Invisible Moment *//INCIDENTAL VANISHING STARS//
20060817 0236
深夜の横断歩道*0

なんとなく足を停めて、遠くで走る車の音を聞いていると妙に落ち着く。なぜだろうか。

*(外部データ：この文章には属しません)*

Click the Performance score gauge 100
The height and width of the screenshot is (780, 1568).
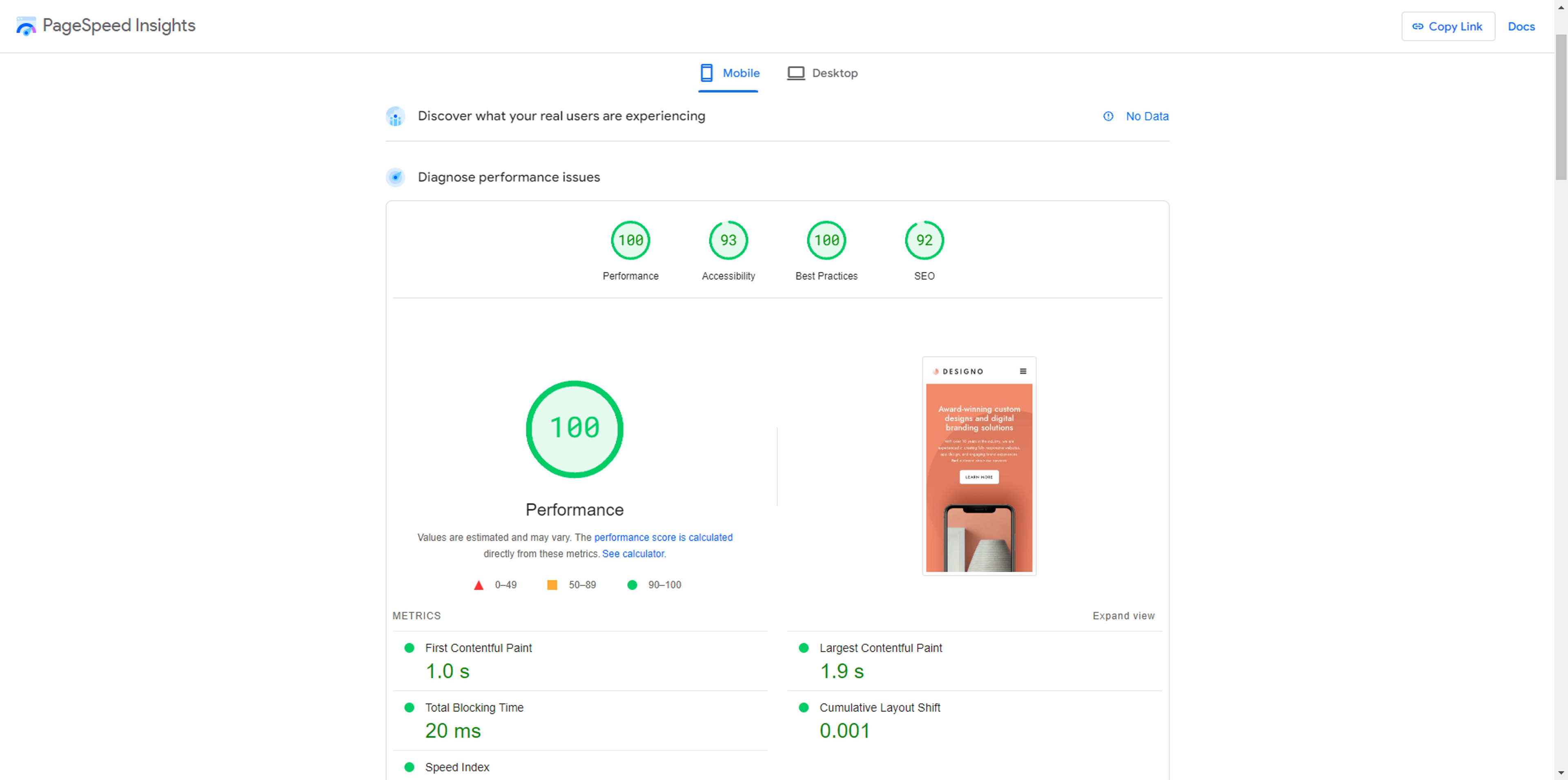pos(630,241)
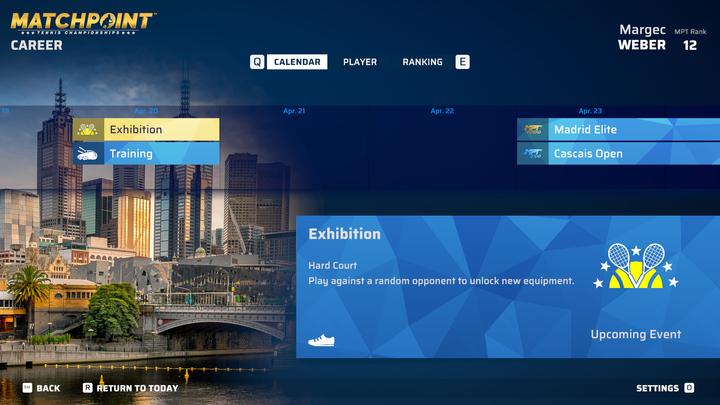
Task: Open Settings
Action: 657,388
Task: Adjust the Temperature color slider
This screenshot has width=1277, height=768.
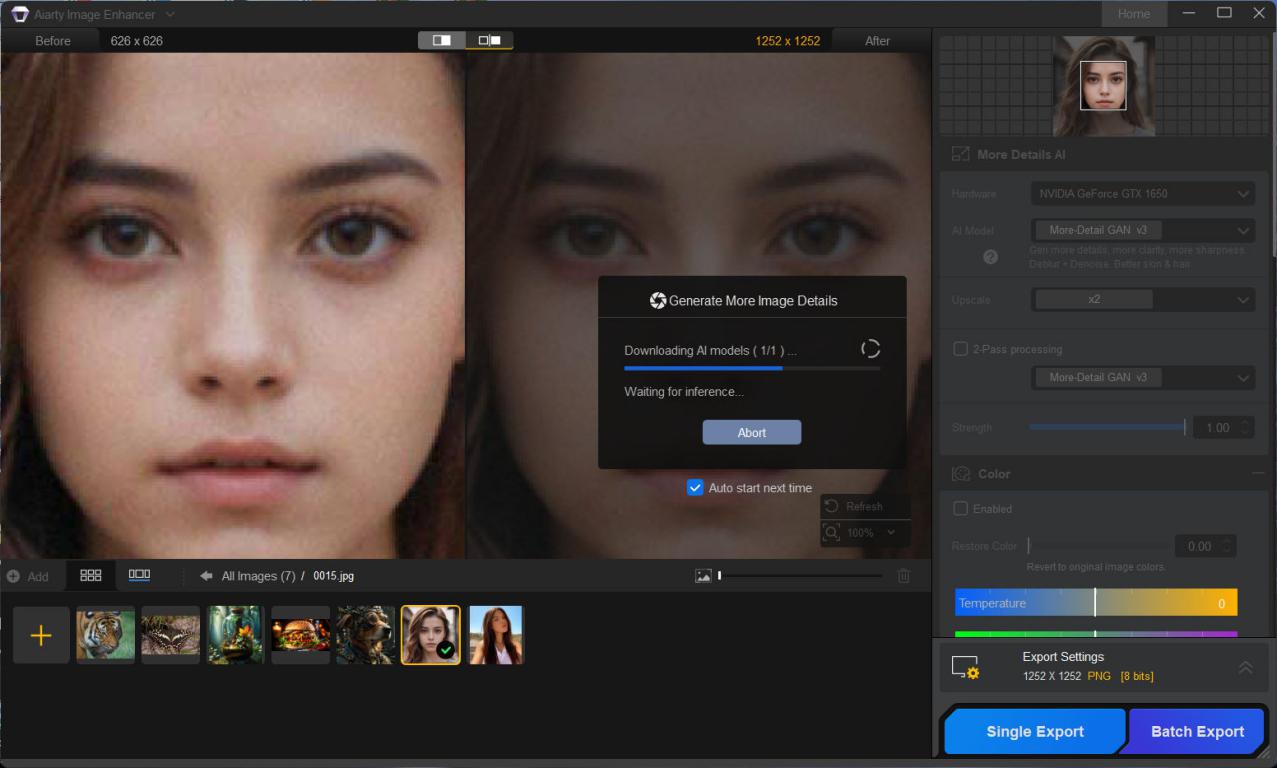Action: pos(1095,603)
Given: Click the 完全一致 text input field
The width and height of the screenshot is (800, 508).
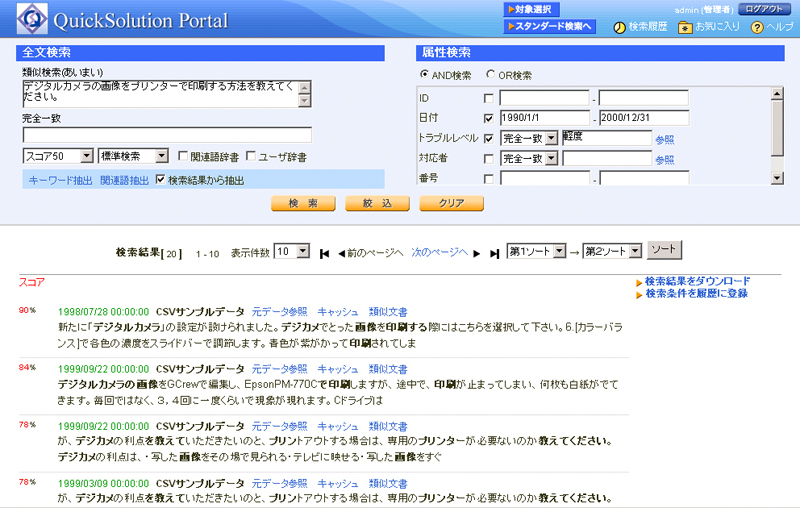Looking at the screenshot, I should tap(167, 135).
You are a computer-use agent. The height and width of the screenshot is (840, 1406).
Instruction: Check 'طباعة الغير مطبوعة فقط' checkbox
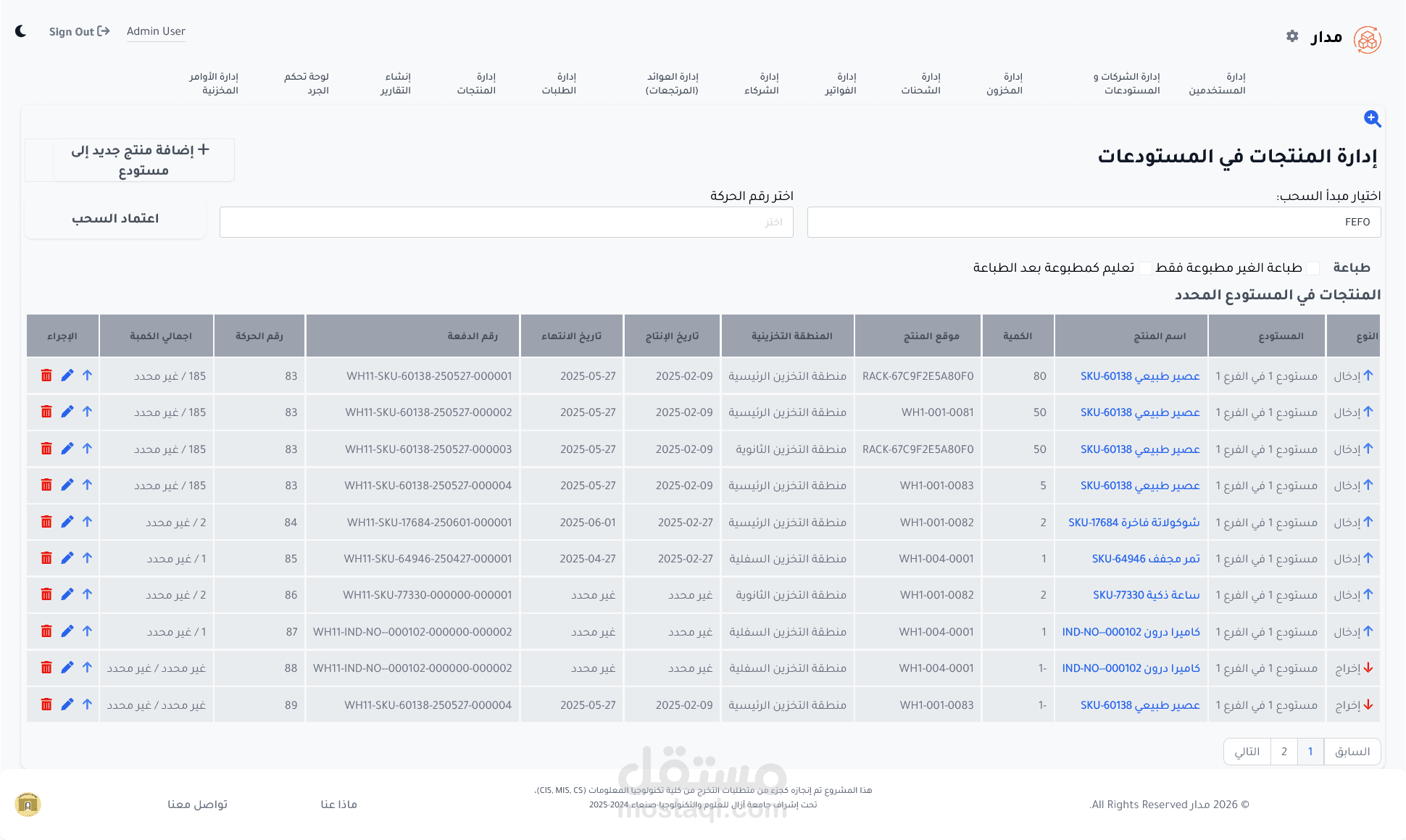(x=1313, y=268)
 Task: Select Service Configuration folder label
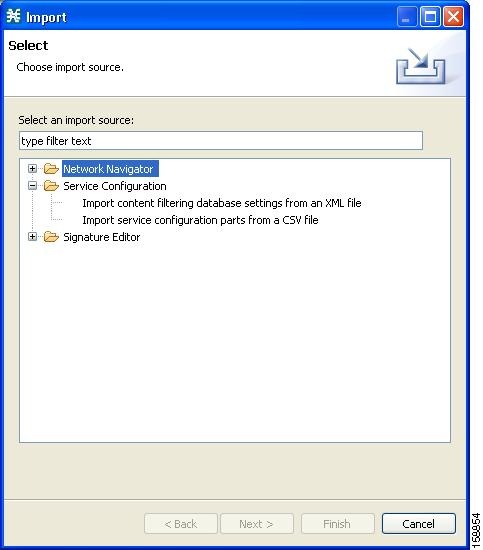click(x=115, y=186)
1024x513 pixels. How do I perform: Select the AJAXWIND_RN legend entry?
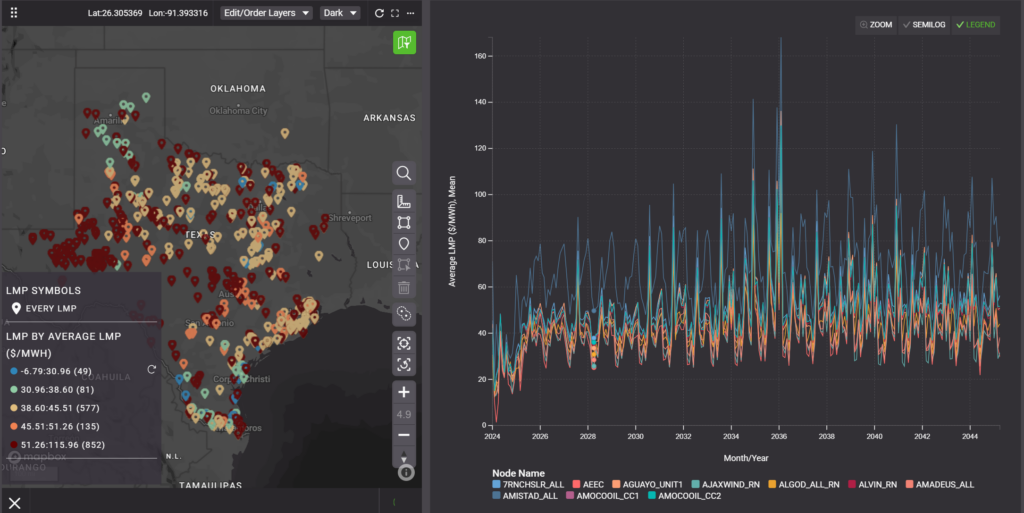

こうしている今も遠くで人々が生きているんだ、人々の生活や暮らしがそこにはあるんだって感じるからだろうか。深夜バスの妙な連帯感にも通じる。深夜の高速道路のパーキングも不思議な感覚だ。そんなことを考えていると、とあるCMを思い出した。数年前の谷川俊太郎の詩を使ったネスカフェのCM。ナレーションもとても良かった。

朝のリレー

カムチャツカの若者が
きりんの夢を見ているとき
メキシコの娘は
朝もやの中でバスを待っている

ニューヨークの少女が
ほほえみながら寝がえりをうつとき
ローマの少年は
柱頭を染める朝陽にウインクする

この地球では
いつもどこかで朝がはじまっている

ぼくらは朝をリレーするのだ
経度から経度へと
そうしていわば交替で地球を守る
眠る前のひととき耳をすますと
どこか遠くで目覚まし時計のベルが鳴ってる
それはあなたの送った朝を
誰かがしっかりと受けとめた証拠なのだ

日常の中で何となく視野が狭くなりつつある時に、ふと世界の広さを感じさせてくれるものに出会う…きっとそれが不思議な気分になる理由だと思う。
深夜の横断歩道。どこまでも静かな世界。信号が点滅する。再び歩き始める。二台の自転車が追い越して行く。追い越し際に「綺麗な月だね」といった会話。ふと見上げる。電信柱の向こう側。綺麗な月が見えた。